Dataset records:
- - - - -

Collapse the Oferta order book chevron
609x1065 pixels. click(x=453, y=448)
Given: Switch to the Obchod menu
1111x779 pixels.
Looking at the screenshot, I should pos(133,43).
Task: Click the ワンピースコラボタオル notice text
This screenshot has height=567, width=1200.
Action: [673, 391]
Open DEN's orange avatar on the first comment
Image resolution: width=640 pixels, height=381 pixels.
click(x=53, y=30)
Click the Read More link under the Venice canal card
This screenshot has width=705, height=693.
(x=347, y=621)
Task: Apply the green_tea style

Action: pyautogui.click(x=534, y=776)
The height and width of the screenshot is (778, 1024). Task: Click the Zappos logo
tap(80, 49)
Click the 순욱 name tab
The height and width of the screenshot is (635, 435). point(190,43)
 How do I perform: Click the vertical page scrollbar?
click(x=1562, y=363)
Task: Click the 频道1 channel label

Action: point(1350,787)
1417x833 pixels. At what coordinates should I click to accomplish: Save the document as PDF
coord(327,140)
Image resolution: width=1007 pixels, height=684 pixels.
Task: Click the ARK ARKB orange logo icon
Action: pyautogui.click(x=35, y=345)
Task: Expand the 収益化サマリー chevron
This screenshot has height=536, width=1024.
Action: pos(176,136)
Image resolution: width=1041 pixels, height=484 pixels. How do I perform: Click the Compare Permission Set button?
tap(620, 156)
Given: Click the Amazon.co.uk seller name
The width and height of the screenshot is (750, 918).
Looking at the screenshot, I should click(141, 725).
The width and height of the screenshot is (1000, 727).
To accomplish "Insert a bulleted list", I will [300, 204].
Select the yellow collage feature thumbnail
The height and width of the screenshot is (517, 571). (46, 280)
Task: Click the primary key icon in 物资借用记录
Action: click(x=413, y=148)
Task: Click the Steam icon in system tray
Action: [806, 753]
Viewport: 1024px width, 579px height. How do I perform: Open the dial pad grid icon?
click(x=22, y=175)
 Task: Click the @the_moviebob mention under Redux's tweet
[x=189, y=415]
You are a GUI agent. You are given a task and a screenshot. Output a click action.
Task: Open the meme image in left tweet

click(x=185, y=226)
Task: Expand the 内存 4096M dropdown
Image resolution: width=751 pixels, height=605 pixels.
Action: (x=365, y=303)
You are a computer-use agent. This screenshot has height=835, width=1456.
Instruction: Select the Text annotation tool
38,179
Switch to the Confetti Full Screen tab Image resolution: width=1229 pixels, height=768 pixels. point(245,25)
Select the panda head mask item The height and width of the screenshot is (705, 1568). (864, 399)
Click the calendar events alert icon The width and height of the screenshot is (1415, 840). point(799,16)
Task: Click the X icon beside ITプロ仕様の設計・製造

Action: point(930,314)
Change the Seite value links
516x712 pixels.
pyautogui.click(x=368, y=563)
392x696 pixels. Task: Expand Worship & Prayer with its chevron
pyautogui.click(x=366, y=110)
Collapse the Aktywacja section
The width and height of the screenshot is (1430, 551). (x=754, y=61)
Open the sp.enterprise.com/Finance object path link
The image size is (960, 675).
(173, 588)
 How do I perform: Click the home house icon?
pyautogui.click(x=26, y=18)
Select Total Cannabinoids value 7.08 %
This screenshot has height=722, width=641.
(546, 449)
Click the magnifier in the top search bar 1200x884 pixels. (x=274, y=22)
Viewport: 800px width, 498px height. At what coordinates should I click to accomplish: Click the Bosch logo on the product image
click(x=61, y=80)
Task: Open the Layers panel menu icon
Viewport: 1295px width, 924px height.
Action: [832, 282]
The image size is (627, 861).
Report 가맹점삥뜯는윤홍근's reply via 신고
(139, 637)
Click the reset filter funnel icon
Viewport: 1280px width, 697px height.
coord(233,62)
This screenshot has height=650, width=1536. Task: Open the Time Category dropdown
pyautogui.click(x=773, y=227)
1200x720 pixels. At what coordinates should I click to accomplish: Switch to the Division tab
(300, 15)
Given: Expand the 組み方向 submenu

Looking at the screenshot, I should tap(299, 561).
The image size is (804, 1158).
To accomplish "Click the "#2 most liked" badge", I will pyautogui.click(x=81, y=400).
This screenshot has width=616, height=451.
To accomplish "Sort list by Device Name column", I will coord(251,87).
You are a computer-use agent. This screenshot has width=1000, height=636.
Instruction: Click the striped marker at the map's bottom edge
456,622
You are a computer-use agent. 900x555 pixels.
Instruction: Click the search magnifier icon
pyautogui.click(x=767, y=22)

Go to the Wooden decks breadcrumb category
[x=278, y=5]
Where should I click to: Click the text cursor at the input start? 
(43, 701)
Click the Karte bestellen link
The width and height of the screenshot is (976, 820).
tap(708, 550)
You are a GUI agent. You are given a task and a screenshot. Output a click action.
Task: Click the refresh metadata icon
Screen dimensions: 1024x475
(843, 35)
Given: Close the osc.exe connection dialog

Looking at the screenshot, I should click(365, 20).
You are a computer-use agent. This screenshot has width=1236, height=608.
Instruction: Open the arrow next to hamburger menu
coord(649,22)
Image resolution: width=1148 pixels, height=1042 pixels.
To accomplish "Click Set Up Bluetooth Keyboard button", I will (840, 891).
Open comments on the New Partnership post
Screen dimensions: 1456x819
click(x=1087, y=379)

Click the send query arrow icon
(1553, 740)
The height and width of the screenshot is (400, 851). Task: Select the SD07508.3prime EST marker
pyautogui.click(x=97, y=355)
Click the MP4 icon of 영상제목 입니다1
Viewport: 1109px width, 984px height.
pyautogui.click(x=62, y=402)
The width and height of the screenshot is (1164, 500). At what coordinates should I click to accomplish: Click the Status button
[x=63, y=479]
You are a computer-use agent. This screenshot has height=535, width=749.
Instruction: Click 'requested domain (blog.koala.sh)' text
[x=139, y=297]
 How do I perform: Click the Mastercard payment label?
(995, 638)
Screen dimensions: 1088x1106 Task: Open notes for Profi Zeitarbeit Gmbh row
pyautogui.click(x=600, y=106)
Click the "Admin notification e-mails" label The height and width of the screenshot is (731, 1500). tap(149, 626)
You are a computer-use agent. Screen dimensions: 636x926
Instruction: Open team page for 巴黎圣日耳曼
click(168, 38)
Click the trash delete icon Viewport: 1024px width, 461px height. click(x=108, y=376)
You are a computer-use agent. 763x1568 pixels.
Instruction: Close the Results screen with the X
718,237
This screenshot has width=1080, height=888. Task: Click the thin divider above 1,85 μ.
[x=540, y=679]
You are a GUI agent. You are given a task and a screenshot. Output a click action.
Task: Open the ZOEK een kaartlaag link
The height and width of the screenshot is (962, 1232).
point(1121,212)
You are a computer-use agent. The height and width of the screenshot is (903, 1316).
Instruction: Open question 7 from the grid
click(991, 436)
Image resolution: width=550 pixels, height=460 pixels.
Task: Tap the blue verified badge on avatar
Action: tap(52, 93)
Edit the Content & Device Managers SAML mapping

- - - - -

Without omitting anything, reproduce the whole of the data.

**Exercise response**.
Collapse the Oferta order book chevron
609x1065 pixels. click(x=453, y=448)
Given: Switch to the Obchod menu
1111x779 pixels.
Looking at the screenshot, I should pos(133,43).
Task: Click the ワンピースコラボタオル notice text
This screenshot has height=567, width=1200.
Action: [673, 391]
Open DEN's orange avatar on the first comment
Image resolution: width=640 pixels, height=381 pixels.
click(x=53, y=30)
Click the Read More link under the Venice canal card
This screenshot has width=705, height=693.
(x=347, y=621)
Task: Apply the green_tea style

Action: pyautogui.click(x=534, y=776)
The height and width of the screenshot is (778, 1024). Task: Click the Zappos logo
tap(80, 49)
Click the 순욱 name tab
The height and width of the screenshot is (635, 435). point(190,43)
 How do I perform: Click the vertical page scrollbar?
click(x=1562, y=363)
Task: Click the 频道1 channel label

Action: point(1350,787)
1417x833 pixels. At what coordinates should I click to accomplish: Save the document as PDF
coord(327,140)
Image resolution: width=1007 pixels, height=684 pixels.
Task: Click the ARK ARKB orange logo icon
Action: pyautogui.click(x=35, y=345)
Task: Expand the 収益化サマリー chevron
This screenshot has height=536, width=1024.
Action: pos(176,136)
Image resolution: width=1041 pixels, height=484 pixels. How do I perform: Click the Compare Permission Set button?
tap(620, 156)
Given: Click the Amazon.co.uk seller name
The width and height of the screenshot is (750, 918).
Looking at the screenshot, I should click(141, 725).
The width and height of the screenshot is (1000, 727).
To accomplish "Insert a bulleted list", I will [300, 204].
Select the yellow collage feature thumbnail
The height and width of the screenshot is (517, 571). (46, 280)
Task: Click the primary key icon in 物资借用记录
Action: click(x=413, y=148)
Task: Click the Steam icon in system tray
Action: [806, 753]
Viewport: 1024px width, 579px height. How do I perform: Open the dial pad grid icon?
click(x=22, y=175)
 Task: Click the @the_moviebob mention under Redux's tweet
[x=189, y=415]
You are a GUI agent. You are given a task and a screenshot. Output a click action.
Task: Open the meme image in left tweet

click(x=185, y=226)
Task: Expand the 内存 4096M dropdown
Image resolution: width=751 pixels, height=605 pixels.
Action: (x=365, y=303)
You are a computer-use agent. This screenshot has height=835, width=1456.
Instruction: Select the Text annotation tool
38,179
Switch to the Confetti Full Screen tab Image resolution: width=1229 pixels, height=768 pixels. point(245,25)
Select the panda head mask item The height and width of the screenshot is (705, 1568). (864, 399)
Click the calendar events alert icon The width and height of the screenshot is (1415, 840). point(799,16)
Task: Click the X icon beside ITプロ仕様の設計・製造

Action: point(930,314)
Change the Seite value links
516x712 pixels.
pyautogui.click(x=368, y=563)
392x696 pixels. Task: Expand Worship & Prayer with its chevron
pyautogui.click(x=366, y=110)
Collapse the Aktywacja section
The width and height of the screenshot is (1430, 551). (x=754, y=61)
Open the sp.enterprise.com/Finance object path link
The image size is (960, 675).
(173, 588)
 How do I perform: Click the home house icon?
pyautogui.click(x=26, y=18)
Select Total Cannabinoids value 7.08 %
This screenshot has height=722, width=641.
(546, 449)
Click the magnifier in the top search bar 1200x884 pixels. (x=274, y=22)
Viewport: 800px width, 498px height. At what coordinates should I click to accomplish: Click the Bosch logo on the product image
click(x=61, y=80)
Task: Open the Layers panel menu icon
Viewport: 1295px width, 924px height.
Action: [832, 282]
The image size is (627, 861).
Report 가맹점삥뜯는윤홍근's reply via 신고
(139, 637)
Click the reset filter funnel icon
Viewport: 1280px width, 697px height.
coord(233,62)
This screenshot has height=650, width=1536. Task: Open the Time Category dropdown
pyautogui.click(x=773, y=227)
1200x720 pixels. At what coordinates should I click to accomplish: Switch to the Division tab
(300, 15)
Given: Expand the 組み方向 submenu

Looking at the screenshot, I should tap(299, 561).
The image size is (804, 1158).
To accomplish "Click the "#2 most liked" badge", I will pyautogui.click(x=81, y=400).
This screenshot has width=616, height=451.
To accomplish "Sort list by Device Name column", I will coord(251,87).
You are a computer-use agent. This screenshot has width=1000, height=636.
Instruction: Click the striped marker at the map's bottom edge
456,622
You are a computer-use agent. 900x555 pixels.
Instruction: Click the search magnifier icon
pyautogui.click(x=767, y=22)

Go to the Wooden decks breadcrumb category
[x=278, y=5]
Where should I click to: Click the text cursor at the input start? 
(43, 701)
Click the Karte bestellen link
The width and height of the screenshot is (976, 820).
tap(708, 550)
You are a GUI agent. You are given a task and a screenshot. Output a click action.
Task: Click the refresh metadata icon
Screen dimensions: 1024x475
(843, 35)
Given: Close the osc.exe connection dialog

Looking at the screenshot, I should click(365, 20).
You are a computer-use agent. This screenshot has width=1236, height=608.
Instruction: Open the arrow next to hamburger menu
coord(649,22)
Image resolution: width=1148 pixels, height=1042 pixels.
To accomplish "Click Set Up Bluetooth Keyboard button", I will (840, 891).
Open comments on the New Partnership post
Screen dimensions: 1456x819
click(x=1087, y=379)

Click the send query arrow icon
(1553, 740)
The height and width of the screenshot is (400, 851). Task: Select the SD07508.3prime EST marker
pyautogui.click(x=97, y=355)
Click the MP4 icon of 영상제목 입니다1
Viewport: 1109px width, 984px height.
pyautogui.click(x=62, y=402)
The width and height of the screenshot is (1164, 500). At what coordinates should I click to accomplish: Click the Status button
[x=63, y=479]
You are a computer-use agent. This screenshot has height=535, width=749.
Instruction: Click 'requested domain (blog.koala.sh)' text
[x=139, y=297]
 How do I perform: Click the Mastercard payment label?
(995, 638)
Screen dimensions: 1088x1106 Task: Open notes for Profi Zeitarbeit Gmbh row
pyautogui.click(x=600, y=106)
Click the "Admin notification e-mails" label The height and width of the screenshot is (731, 1500). tap(149, 626)
You are a computer-use agent. Screen dimensions: 636x926
Instruction: Open team page for 巴黎圣日耳曼
click(168, 38)
Click the trash delete icon Viewport: 1024px width, 461px height. click(x=108, y=376)
You are a computer-use agent. 763x1568 pixels.
Instruction: Close the Results screen with the X
718,237
This screenshot has width=1080, height=888. Task: Click the thin divider above 1,85 μ.
[x=540, y=679]
You are a GUI agent. You are given a task and a screenshot. Output a click action.
Task: Open the ZOEK een kaartlaag link
The height and width of the screenshot is (962, 1232).
point(1121,212)
You are a computer-use agent. The height and width of the screenshot is (903, 1316).
Instruction: Open question 7 from the grid
click(991, 436)
Image resolution: width=550 pixels, height=460 pixels.
Task: Tap the blue verified badge on avatar
Action: tap(52, 93)
Edit the Content & Device Managers SAML mapping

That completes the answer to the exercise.